§ **Passage for review**:
%%

Chapter 6: Exercises

Exercises are graded by difficulty: - One star (*): Apply the technique from the chapter to a new dataset or scenario - Two stars (**): Extend the technique or combine it with a previous chapter's methods - Three stars (***): Derive a result, implement from scratch, or design a system component - Four stars (****): Research-level problems that connect to open questions in the field


Foundational Computations

Exercise 6.1 (*)

A single perceptron has weights $\mathbf{w} = [2, -1, 3]$ and bias $b = -1$.

(a) Compute the output for input $\mathbf{x} = [1, 0, -1]$ using the step activation function.

(b) Compute the output for input $\mathbf{x} = [0.5, 2, 0.5]$.

(c) What is the equation of the decision boundary hyperplane in $\mathbb{R}^3$? Describe its geometric interpretation.


Exercise 6.2 (*)

Compute the following activation function outputs and their derivatives at the given points:

(a) $\sigma(0)$, $\sigma(3)$, $\sigma(-3)$ and their gradients.

(b) $\tanh(0)$, $\tanh(2)$, $\tanh(-2)$ and their gradients.

(c) $\text{ReLU}(-1)$, $\text{ReLU}(0)$, $\text{ReLU}(3)$ and their (sub)gradients.

(d) For each of the three functions, at what input value is the gradient maximized? What is the maximum gradient value?


Exercise 6.3 (*)

Consider a two-layer MLP with architecture [3, 4, 1] (3 inputs, 4 hidden neurons, 1 output), ReLU hidden activation, and sigmoid output activation.

(a) How many trainable parameters does this network have? Count weights and biases separately.

(b) If the batch size is 32, what are the shapes of $\mathbf{Z}^{(1)}$, $\mathbf{A}^{(1)}$, $\mathbf{Z}^{(2)}$, and $\mathbf{A}^{(2)}$ during the forward pass?

(c) What is the total memory required to cache all intermediate activations for backpropagation, assuming float32 precision?


Exercise 6.4 (*)

%%

§ **Exercise instructions**:
A. In the exercise page above, rewrite the paragraph beginning "Exercises are graded by difficulty" as a short list, keeping what each star level means.
B. Echo the rows below word for word, from the first row up to and including the line that contains "coordinates (266, 16).".

§ **Material for this task**:
%%

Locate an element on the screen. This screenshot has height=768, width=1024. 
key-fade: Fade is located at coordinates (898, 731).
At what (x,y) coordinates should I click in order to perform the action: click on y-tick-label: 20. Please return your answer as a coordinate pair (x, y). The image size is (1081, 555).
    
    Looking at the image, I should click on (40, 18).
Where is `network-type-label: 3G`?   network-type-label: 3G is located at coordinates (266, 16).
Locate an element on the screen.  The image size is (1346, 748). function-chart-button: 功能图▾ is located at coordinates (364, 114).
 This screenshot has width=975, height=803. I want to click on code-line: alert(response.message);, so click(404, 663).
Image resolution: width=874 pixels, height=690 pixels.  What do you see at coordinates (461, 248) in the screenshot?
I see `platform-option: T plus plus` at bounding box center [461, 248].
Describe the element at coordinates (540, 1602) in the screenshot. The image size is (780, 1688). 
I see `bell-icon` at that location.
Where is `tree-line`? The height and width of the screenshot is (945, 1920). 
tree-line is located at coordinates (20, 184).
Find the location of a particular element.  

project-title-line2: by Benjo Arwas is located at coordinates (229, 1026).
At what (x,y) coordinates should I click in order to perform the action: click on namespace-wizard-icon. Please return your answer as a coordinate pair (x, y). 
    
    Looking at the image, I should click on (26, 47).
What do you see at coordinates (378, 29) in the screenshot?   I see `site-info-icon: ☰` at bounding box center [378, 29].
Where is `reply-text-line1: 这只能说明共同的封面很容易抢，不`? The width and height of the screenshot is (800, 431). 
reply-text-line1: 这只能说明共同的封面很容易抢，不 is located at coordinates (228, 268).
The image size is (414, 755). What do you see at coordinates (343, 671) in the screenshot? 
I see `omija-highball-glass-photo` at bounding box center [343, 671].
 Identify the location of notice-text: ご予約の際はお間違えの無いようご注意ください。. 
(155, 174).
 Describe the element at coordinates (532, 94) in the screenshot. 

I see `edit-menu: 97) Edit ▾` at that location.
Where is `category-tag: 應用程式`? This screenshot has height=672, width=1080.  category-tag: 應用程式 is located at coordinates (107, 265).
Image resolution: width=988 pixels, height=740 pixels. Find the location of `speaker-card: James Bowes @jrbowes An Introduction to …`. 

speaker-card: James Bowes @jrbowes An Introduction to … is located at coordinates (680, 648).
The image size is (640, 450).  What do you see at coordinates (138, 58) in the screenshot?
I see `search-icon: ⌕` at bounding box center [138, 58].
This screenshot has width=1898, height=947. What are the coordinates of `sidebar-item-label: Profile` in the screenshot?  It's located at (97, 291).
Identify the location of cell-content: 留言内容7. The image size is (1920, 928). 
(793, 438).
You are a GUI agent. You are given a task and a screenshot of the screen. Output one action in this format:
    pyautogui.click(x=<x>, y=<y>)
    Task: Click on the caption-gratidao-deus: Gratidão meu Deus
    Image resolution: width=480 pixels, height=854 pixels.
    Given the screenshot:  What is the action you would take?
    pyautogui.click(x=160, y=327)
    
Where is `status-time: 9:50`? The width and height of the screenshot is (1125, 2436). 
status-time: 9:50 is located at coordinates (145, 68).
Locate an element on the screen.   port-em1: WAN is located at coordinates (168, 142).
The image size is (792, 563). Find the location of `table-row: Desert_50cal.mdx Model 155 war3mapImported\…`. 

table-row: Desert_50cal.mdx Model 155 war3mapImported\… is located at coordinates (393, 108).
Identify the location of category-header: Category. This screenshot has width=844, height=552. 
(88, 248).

%%

§ **Expected results**:
A.
Exercise difficulty levels:
- * (one star): apply the chapter's technique to a new dataset or scenario
- ** (two stars): extend the technique or combine it with an earlier chapter's methods
- *** (three stars): derive a result, implement from scratch, or design a system component
- **** (four stars): research-level problems tied to open questions in the field

B.
Locate an element on the screen. This screenshot has height=768, width=1024. 
key-fade: Fade is located at coordinates (898, 731).
At what (x,y) coordinates should I click in order to perform the action: click on y-tick-label: 20. Please return your answer as a coordinate pair (x, y). The image size is (1081, 555).
    
    Looking at the image, I should click on (40, 18).
Where is `network-type-label: 3G`?   network-type-label: 3G is located at coordinates (266, 16).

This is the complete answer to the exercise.